NOW THEREFORE, in consideration of the premises and other good and valuable consideration, the receipt and sufficiency of which is hereby acknowledged, the parties hereto hereby agree as follows:
1. The second unnumbered paragraph of Section 3(a)(i)(B) of the Restricted Stock Award Agreement is amended to read in its entirety as follows:
“For the purposes of this Section 3(a)(i)(B), the Restricted Shares shall be divided into four “Tranches” as follows”

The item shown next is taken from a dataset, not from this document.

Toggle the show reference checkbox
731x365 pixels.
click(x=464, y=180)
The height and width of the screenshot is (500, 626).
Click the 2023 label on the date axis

(1) “First Tranche” shall mean 825,000 of the Restricted Shares, for which the Performance Condition will be satisfied upon achievement of the First Performance Hurdle;
(2) “Second Tranche” shall mean 825,000 of the Restricted Shares, for which the Performance Condition will be satisfied upon achievement of the Second Performance Hurdle;
(3) “Third Tranche” shall mean 550,000 of the Restricted Shares, for which the Performance Condition will be satisfied upon achievement of the Third Performance Hurdle; and
(4) “Fourth Tranche” shall mean 550,000 of the Restricted Shares, for which the Performance Condition will be satisfied upon achievement of the Fourth Performance Hurdle.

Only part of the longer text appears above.